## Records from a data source

%%

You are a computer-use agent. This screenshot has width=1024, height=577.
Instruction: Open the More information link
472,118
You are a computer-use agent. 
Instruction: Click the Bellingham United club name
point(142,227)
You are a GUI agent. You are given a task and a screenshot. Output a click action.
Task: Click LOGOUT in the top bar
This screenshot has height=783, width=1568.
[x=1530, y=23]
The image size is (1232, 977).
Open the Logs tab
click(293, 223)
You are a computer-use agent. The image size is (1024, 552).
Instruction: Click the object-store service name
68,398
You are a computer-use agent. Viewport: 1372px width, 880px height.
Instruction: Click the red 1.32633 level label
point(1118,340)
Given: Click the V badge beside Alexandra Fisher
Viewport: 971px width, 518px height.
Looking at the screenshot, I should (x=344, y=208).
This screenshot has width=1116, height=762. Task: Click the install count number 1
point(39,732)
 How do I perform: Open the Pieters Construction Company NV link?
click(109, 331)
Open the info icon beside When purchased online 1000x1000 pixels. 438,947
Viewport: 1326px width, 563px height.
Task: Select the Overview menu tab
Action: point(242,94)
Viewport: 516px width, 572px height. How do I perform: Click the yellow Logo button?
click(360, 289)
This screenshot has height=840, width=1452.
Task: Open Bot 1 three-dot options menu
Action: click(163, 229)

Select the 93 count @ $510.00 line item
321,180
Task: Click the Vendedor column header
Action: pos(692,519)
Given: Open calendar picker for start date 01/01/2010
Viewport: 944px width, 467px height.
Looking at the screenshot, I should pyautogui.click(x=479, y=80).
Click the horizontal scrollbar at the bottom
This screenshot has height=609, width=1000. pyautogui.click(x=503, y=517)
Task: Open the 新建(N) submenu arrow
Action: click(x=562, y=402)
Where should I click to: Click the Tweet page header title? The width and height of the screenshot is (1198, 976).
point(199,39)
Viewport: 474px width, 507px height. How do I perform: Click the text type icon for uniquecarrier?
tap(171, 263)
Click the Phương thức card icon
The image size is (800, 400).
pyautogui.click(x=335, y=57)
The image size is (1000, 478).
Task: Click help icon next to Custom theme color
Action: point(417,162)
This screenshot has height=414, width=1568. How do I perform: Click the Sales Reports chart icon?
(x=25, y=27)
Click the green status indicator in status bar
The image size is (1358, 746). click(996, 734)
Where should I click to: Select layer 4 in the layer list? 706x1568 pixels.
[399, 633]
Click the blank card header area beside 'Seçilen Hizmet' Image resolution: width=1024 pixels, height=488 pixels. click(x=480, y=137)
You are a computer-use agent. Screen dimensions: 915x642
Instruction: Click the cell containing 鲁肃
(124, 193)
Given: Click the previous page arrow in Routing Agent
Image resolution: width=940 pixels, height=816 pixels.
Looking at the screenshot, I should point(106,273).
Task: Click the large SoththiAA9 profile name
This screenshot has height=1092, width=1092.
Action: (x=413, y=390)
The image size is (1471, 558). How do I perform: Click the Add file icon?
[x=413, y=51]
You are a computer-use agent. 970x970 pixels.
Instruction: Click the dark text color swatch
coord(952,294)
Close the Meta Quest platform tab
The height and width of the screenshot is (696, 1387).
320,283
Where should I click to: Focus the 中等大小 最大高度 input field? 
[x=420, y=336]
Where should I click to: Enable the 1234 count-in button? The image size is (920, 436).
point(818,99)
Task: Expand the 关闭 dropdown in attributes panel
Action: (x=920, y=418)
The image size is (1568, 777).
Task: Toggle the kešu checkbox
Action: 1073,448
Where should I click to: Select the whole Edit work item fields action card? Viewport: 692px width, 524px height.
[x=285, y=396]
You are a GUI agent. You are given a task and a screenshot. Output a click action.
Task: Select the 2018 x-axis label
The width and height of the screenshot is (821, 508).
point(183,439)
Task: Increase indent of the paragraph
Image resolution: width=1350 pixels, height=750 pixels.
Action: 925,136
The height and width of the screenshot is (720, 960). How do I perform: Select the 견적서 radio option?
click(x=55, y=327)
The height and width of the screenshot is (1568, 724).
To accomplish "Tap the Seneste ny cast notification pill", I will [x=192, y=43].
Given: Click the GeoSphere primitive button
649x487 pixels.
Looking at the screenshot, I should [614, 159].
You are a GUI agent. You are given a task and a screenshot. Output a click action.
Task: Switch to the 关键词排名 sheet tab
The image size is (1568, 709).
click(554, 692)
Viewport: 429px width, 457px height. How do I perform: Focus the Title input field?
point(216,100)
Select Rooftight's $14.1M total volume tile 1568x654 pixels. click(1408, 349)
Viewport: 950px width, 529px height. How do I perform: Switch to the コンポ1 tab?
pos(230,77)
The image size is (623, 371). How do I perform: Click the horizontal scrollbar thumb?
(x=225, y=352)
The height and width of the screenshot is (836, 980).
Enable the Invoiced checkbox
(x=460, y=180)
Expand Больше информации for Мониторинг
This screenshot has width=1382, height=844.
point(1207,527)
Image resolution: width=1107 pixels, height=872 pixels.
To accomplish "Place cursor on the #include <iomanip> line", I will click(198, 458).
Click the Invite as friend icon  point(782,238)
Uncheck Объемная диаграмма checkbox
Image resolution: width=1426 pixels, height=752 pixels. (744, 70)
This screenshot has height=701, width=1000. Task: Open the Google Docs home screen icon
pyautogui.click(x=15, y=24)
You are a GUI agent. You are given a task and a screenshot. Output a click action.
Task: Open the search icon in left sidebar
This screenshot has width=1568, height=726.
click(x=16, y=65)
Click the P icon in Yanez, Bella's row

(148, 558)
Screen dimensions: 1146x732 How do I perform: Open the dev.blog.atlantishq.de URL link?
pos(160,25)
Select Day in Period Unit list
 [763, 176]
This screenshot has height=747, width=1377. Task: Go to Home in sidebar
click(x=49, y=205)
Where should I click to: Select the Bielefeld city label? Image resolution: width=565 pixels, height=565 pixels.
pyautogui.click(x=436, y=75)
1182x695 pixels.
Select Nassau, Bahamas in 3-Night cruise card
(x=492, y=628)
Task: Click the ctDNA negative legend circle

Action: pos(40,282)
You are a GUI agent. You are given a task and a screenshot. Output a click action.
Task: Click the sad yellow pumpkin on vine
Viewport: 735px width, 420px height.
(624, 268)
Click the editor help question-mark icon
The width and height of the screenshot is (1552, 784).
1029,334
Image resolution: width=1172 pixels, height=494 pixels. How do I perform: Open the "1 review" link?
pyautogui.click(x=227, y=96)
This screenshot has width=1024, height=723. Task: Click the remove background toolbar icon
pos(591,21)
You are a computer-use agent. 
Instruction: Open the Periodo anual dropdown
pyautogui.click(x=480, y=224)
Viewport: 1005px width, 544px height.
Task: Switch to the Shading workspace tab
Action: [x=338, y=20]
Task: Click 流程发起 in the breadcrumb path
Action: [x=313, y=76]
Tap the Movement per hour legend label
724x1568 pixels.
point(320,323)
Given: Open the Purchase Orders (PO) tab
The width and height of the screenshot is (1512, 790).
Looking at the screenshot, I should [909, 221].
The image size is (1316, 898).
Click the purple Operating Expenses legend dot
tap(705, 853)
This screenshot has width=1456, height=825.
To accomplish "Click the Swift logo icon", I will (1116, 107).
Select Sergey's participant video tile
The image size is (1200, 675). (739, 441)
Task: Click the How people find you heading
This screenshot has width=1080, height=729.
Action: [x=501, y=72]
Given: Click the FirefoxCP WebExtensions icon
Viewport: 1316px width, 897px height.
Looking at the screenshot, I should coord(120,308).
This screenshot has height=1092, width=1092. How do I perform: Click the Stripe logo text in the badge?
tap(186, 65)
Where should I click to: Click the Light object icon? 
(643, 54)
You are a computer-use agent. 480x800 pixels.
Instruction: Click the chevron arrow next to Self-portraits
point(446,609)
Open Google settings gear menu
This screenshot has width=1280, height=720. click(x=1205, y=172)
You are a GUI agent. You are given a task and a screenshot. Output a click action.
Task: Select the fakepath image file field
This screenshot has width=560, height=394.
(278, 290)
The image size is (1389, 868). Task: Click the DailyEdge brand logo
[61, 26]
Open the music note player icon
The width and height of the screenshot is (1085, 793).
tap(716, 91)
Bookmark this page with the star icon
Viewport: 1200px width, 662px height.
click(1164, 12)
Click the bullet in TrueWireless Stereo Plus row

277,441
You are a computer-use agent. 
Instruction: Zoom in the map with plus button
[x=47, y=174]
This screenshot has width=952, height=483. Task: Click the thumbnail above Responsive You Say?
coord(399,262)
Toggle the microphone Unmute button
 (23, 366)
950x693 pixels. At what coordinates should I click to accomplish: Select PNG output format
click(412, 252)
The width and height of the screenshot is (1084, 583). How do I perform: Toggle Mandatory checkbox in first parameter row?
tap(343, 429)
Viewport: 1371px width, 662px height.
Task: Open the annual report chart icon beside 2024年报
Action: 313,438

%%

## Task prompt
The answer must consist of every line above that holds the string "computer", copied exactly.

## Solution to this problem
You are a computer-use agent. This screenshot has width=1024, height=577.
You are a computer-use agent. 
You are a computer-use agent. The image size is (1024, 552).
You are a computer-use agent. Viewport: 1372px width, 880px height.
You are a computer-use agent. Screen dimensions: 915x642
You are a computer-use agent. 970x970 pixels.
You are a computer-use agent. 
You are a computer-use agent. 480x800 pixels.
You are a computer-use agent. 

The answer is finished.